По телевизору пел Рэй Чарльз, по его лицу, даже полускрытому черными очками, было видно, что сам он не видит себя со стороны, он весь был внутри своего голоса, он занимался сексом со своей музыкой — у нас на глазах.

Но я ушел. Хотя напитки были.

Клара сказала:

— Это как укус клеща, он убивает только того, кто готов умереть, загадочная вещь эти клещевые дела, они меня давно интересуют, никто не может или не хочет объяснить, что происходит с укушенными, одни почти сходят с ума и ничего не могут делать, все болит, руки-ноги не держат, а потом, когда все проходит, то ничего не проходит на самом деле, они помнят и помнят свой укус и боятся и боятся, а есть люди, которых каждый год кусали, и ничего, они даже на анализ своих клещей не сдают.

Напитки были хорошие — вискарь, гэдээровская «фита-кола», граппа из «Пенни», — но я ушел.
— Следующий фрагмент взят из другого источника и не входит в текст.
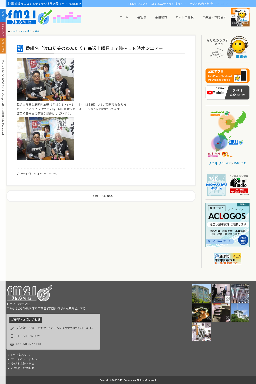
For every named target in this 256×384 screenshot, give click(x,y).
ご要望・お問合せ (23, 368)
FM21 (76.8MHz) (48, 173)
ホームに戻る (104, 196)
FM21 (2, 17)
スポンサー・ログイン (234, 3)
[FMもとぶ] (240, 163)
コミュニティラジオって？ (168, 3)
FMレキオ (2, 31)
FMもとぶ (2, 47)
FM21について (138, 3)
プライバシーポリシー (26, 359)
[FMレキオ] (225, 163)
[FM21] (213, 163)
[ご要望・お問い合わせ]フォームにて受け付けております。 (55, 328)
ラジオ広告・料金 (201, 3)
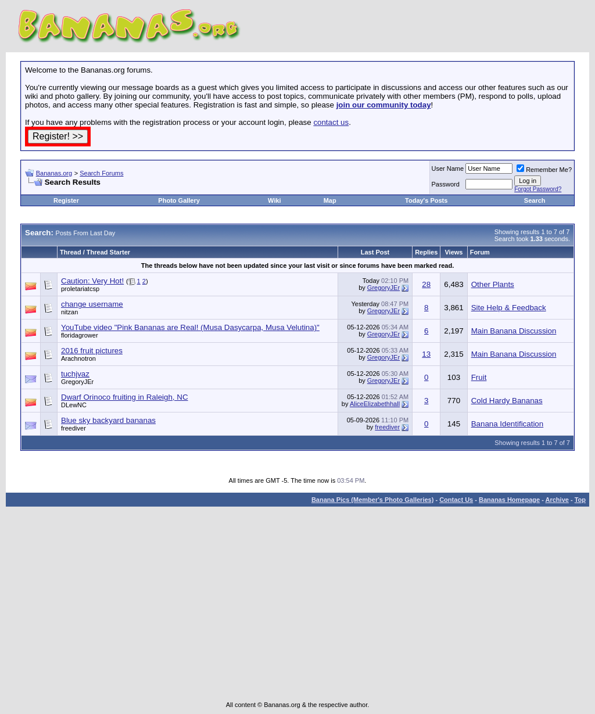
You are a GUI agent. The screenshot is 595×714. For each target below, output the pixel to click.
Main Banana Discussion (514, 330)
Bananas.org (54, 173)
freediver (73, 428)
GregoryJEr (383, 287)
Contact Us (456, 499)
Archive (557, 499)
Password (446, 184)
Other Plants (492, 284)
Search (535, 200)
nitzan (69, 311)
На экране огромной плазмы Рей Чарльз в каком-то бесконечном концерте. Карл говорит по-русски без акцента, и это меня бесит. Я с первой фразы слышу, что он не русский, и мне постоянно кажется, что он хочет меня обмануть. Как будто меня так легко обмануть! Сам я могу чисто говорить на чужом языке только с незнакомыми людьми. Играя театр. Тогда я могу прикидываться не тем, кто я есть. Тем, кто есть не я. А с теми, кто меня знает — не получается.

Мушка сказала:

— Клещи — маленькие лесные вампирчики, все мы умрем, а они выживут, потому что любят, они любят нас, они наши любовники, как в фильме, снежная королева в белых перчатках Тильда Суинтон в черном и золотом лежит на книгах, помните этот кадр? Летит в Танжер, чтобы там, как с куста, упасть на юную пару.
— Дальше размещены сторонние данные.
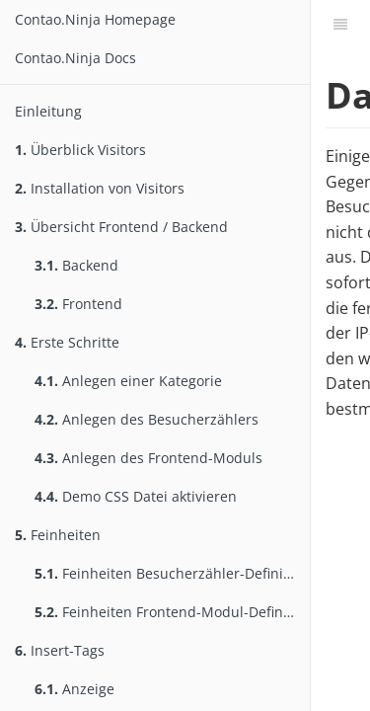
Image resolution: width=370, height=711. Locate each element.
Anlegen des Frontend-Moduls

Мушка не пила — а может, и пила, она, кажется, иногда выпивала водки, несмотря на гемодиализ три раза в неделю, но водка стояла лицом к вину в другом конце стола. Из-за вечного диализа глаза у Мушки слегка перекошены, но в целом она вполне ничего, то есть всё на месте, и ноги в теплых чулках, и грудь вырисовывается под шерстяным платьем, и еще она очень умная, Мушка. Если бы только не была так влюблена в Клару. Но она влюблена, просто влюблена как дура, по-женски, безо всяких там, и стоило ей оказаться вблизи от Клары, как ее гемодиализные глаза закатывались еще глубже, и она не отходила от нее, если только можно было не отходить, а когда все сидели на полу или на диване, то и не отползала, страшно было видеть такую власть одной женщины над другой, тем более что Клара ее однажды уже «бросала», улетев в Америку, и вроде бы собиралась бросить вновь.

Я сказал:

— Нам хотят запретить рисковать, в жизни человека не должно быть места риску, мы уже не деремся на мечах, не скачем с копьями на боевых конях навстречу друг другу, в случае войны мы тоже ничем не рискуем, мы сразу становимся пушечным мясом и нам не из чего выбирать, а риск есть выбор, нам остались кулачные бои, но они для быдла, бить человека в морду, для кого это, для специальных людей, из них потом отберут тех, что будут бить нас, еще биатлонисты, их тренируют бегать и стрелять, чтобы потом они могли убивать на заказ, а нас скоро лишат даже права водить наши машины, заменив их беспилотниками.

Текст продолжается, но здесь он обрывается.